The differences, not significant in amount, between
the cost and the underlying net equity at fair value
of investments in consolidated subsidiaries and in
companies accounted for by the equity method have
been charged or credited to income in the year in
which a controlling interest or an equity interest
in such companies was acquired.
In consolidating the financial statements of NSK Brasil
Ltda. (“NSK Brazil”), the amount of the
Company's investment in NSK Brazil has been offset
against the adjusted amount of NSK Brazil's shareholders'
equity as of March 31, 1997 based on the indexation
accounting system.
(c) Foreign Currency Translation
Monetary assets and liabilities denominated in foreign
currencies are translated into yen at the exchange
rates prevailing at the balance sheet dates, except
for assets and liabilities hedged by forward foreign
exchange contracts.
All revenues and expenses associated with foreign currencies
are translated at the rates of exchange prevailing
when such transactions were made. The resulting exchange
gains and losses are credited or charged to income.
The revenue and expense accounts of the foreign subsidiaries
are translated at the average exchange rates prevailing
during the year, and, except for the components of
shareholders' equity, the balance sheet accounts are
translated into yen at the rates of exchange in effect
at the balance sheet date. The components of shareholders'
equity are translated at their historical exchange
rates.
A new accounting standard for foreign currency translation
became effective April 1, 2000. However, the adoption
of this standard had no material impact on the consolidated
statement of operations for the year ended March 31,
2001.
(d) Cash Equivalents
The Company and its subsidiaries substantially consider
all highly liquid investments with a maturity of three
months or less when purchased to be cash equivalents.
(e) Securities
Until the year ended March 31, 2000, listed stocks
were stated at the lower of cost or market, cost being
determined by the moving average method. Other marketable
securities were stated at cost, which approximates
market value, determined by the moving average method.
A new accounting standard for financial instruments,
which became effective April 1, 2000, requires that
securities be classified into three categories: trading,
held-to-maturity or other securities. Under the new
standard, trading securities are carried at fair value
and held-to-maturity securities are carried at amortized
cost. Marketable securities classified as other securities
are carried at fair value with any changes in unrealized
holding gain or loss, net of the applicable income
taxes, included directly in shareholders' equity.
Non-marketable securities classified as other securities
are carried at cost.
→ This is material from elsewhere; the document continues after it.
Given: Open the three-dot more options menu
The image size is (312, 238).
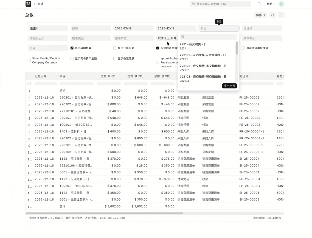Looking at the screenshot, I should (x=281, y=15).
Cost of securities sold is determined
by the moving average method.
As of April 1, 2000, the Company and its subsidiaries
assessed their intent in holding their investments
in securities, classified their investments as “other
securities” and have accounted for the securities
at March 31, 2002 and 2001 in accordance with the
standard referred to above.
The effect of the adoption of this standard for financial
instruments was to increase income before income taxes
and minority interests by ¥3,129 million for the
year ended March 31, 2001.
(f) Inventories
Finished products are stated at the lower of cost or
market, cost being determined by the average method.
Work in process and supplies are stated at cost determined
principally by the average method. Raw materials are
stated at the lower of cost or market, cost being
determined principally by the average method.
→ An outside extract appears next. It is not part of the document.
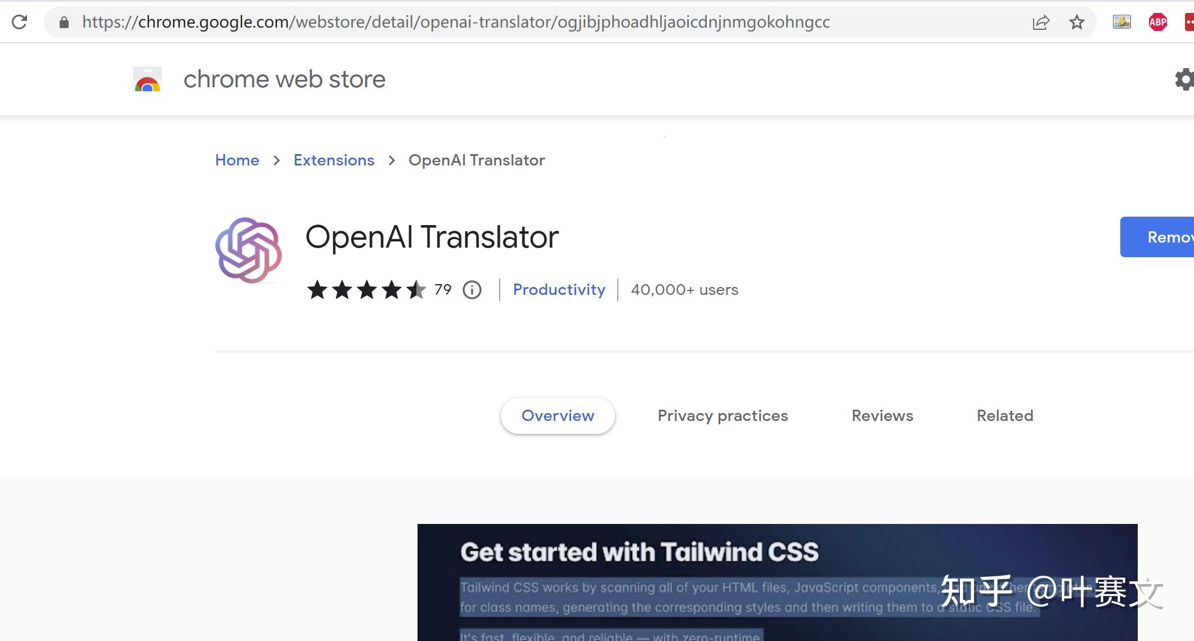Click inside the browser address bar
Viewport: 1194px width, 641px height.
click(x=450, y=22)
(g) Property, Plant and Equipment and Depreciation
Depreciation of property, plant and equipment is determined
mainly by the declining-balance method at rates based
on the estimated useful lives of the respective assets.
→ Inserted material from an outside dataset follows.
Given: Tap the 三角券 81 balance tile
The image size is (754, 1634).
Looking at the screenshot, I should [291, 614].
The useful lives of property, plant and equipment
are summarized as follows:
| Buildings |
18 to 50 years |
| Machinery and equipment |
3 to 15 years |
(h) Leases
Noncancelable leases are primarily accounted for as
operating leases (whether such leases are classified
as operating or finance leases) except that leases
which stipulate the transfer of ownership of the leased
assets to the lessee are accounted for as finance
leases.
(i) Retirement Benefits
Until the year ended March 31, 2000, accrued employees'
retirement benefits were determined by discounting,
at a predetermined rate of interest, the amount which
would have been required to be paid if all eligible
employees had left the Company voluntarily at the
balance sheet date over the period from the estimated
future dates of voluntary and mandatory retirement
to the respective balance sheet date. In addition,
the Company and certain subsidiaries followed the
practice of funding the actuarially computed amount
which includes current service cost and the amortization
of prior service cost. Prior service cost was funded
over varying periods not exceeding 30 years. The Company
and certain subsidiaries charged such prior service
cost to operations when actuarially determined or
when payment became liable.
In accordance with a new accounting standard for retirement
benefits which became effective April 1, 2000, accrued
employees' retirement benefits at March 31, 2002 and
2001 have been provided mainly at an amount calculated
based on the retirement benefit obligation and the
fair value of the pension plan assets at the balance
sheet dates, as adjusted for unrecognized actuarial
gain or loss and unrecognized prior service cost.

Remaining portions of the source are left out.